If you’re concerned about the idea of mold-contaminated cannabis, you’re right to be. In this article, we’ll go over how to identify moldy cannabis both as a consumer and as a cultivator, what to do in the event that you discover mold, what causes it, and what can be done to prevent it.
Identifying mold on food—bread for example—is very simple and is something most of us have done before. Identifying mold on cannabis, though, isn’t always as easy. Let’s take a closer look.
There are many things that a cultivator must keep an eye out for, whether they are growing cannabis commercially or for personal consumption. Mold is one of them. Moldy cannabis during cultivation typically happens in the flowering cycle as buds are growing and maturing. Signs of mold on cannabis that is being cultivated include the growth of a fuzzy and/or powdery white substance on the stems, leaves, or nodes of plants. Mold is much easier to identify in the early stages of cultivation before the buds have developed. However, the biggest risk comes with the growth of the buds, so it is essential to stay vigilant.
Most cannabis consumers have seen frosty flower nugs. That white, frosty appearance comes from the presence of trichomes, which look like tiny, sometimes glittery hairs on the leaves and buds of cannabis. Mold also has a white or gray appearance on cannabis; however, it tends to be powdery in appearance, making it easily distinguishable from the trichome-rich, frosty goodness you want. In addition to a powdery gray or white appearance on the buds, mold typically tends to produce a musky or mildewy aroma, helping a mold issue stand out to some consumers via smell before it may be visually noticeable.
Mold on cannabis, like mold on any other plant, surface, or food, is caused by moisture and heat. Cultivating or storing your cannabis in a place prone to high humidity is a high-risk factor for producing mold. Sitting water in/near a growing environment can also increase the risk of mold development during cultivation.
To prevent mold from occurring as a cultivator, it is vital to be aware of humidity levels in your cultivation area. When growing indoors at home, having a dehumidifier can be quite helpful. When growing outdoors, things can be a bit trickier in terms of controlling the humidity. However, there are things you can do to decrease the risk of mold developing, including not overwatering your plants and introducing air movement.
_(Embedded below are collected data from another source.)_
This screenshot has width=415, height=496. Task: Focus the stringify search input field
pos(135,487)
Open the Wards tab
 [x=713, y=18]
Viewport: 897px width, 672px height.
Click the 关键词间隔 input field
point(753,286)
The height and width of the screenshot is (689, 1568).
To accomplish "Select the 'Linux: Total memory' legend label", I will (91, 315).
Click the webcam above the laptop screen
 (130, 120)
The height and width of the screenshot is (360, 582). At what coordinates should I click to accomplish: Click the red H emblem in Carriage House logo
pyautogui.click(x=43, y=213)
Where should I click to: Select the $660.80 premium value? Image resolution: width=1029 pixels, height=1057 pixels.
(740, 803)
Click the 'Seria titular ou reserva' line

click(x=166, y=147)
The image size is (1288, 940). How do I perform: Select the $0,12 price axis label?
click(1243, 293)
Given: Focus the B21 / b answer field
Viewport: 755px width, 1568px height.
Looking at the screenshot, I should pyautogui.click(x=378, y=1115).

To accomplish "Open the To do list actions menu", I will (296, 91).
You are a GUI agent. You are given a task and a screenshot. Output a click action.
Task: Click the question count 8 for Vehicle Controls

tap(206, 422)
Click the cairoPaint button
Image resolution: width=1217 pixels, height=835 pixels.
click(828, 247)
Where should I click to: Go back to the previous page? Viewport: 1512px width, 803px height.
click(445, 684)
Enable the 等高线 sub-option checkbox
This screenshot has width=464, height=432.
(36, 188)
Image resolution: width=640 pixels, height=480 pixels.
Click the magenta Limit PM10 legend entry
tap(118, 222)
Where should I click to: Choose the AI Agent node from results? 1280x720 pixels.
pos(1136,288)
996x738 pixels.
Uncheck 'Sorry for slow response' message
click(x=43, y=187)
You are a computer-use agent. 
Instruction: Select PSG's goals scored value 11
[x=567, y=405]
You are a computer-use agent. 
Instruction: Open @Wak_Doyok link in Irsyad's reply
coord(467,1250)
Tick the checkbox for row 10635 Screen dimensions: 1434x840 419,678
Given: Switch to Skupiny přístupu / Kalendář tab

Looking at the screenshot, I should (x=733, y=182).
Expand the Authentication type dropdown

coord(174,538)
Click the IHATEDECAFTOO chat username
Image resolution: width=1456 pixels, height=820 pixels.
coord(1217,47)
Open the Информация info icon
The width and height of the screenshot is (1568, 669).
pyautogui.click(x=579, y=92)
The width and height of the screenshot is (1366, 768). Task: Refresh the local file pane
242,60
Within large or small indoor commercial cultivation settings, as well as within indoor home grow environments, it is also essential that you have proper airflow. This includes fresh air intake and ventilation to keep fresh air moving! When growing outdoors, ventilation isn’t an issue. However, elements like rain can be. When possible, it is highly advised to shake outdoor plants early in the morning to remove excess dew or rain saturation.
Mold not only occurs during cultivation but also during storage. When storing cannabis, it’s essential to store it in a dry, cool, dark environment to reduce the risk of mold as well as other issues. This is true whether you are storing small amounts at home or large quantities to distribute in a legalized market. Check out this post for more information on how to properly store your cannabis flower.
Sometimes, mold is inevitable. Despite doing everything you can to prevent mold as a cultivator or consumer, mold can still grow on your cannabis. In the event that you are cultivating cannabis and discover mold growing on your cannabis plants, your first thought might be to burn the whole crop to the ground. Rest assured, though, that your plant(s) can be saved if the issue is discovered early enough.
When you first find mold on a growing plant, it is essential that you remove any contaminated plants or sections of plants and then immediately take further action to prevent the growth of any residual microbes and mold spores that remain. While many large-scale cultivators may turn to commercial fungicides, this isn’t the best choice. Though effective, these products contain potentially harmful chemicals that many consumers and patients are wary of and would prefer not to be ingesting.
Luckily, nature always provides. Growers around the world have created a variety of concoctions to combat mold, all designed with one thing in mind: to neutralize the spores on the plant. One of the common mixtures that has been shown to do just that is a basic mix of hydrogen peroxide and water. This can be sprayed across the surface of plants to eliminate spores after any moldy leaves, buds, and stems have been removed. In the case of a major mold infestation, it is best to cut the crop rather than just the leaves.
What about if you come across some mold in your cannabis stash as a consumer? Sadly, there’s not a whole lot you can do to save your buds at this point, which is why proper storage is so important. According to Healthline, smoking moldy cannabis isn’t likely to cause major damage to a healthy person, though it could lead to unpleasant symptoms like heavy coughing or vomiting. For people with mold allergies or sensitive lungs, though, smoking moldy cannabis can be very dangerous. Ultimately, it’s not worth the risk: Cut your losses and toss the bud. You can always get more from the dispensary.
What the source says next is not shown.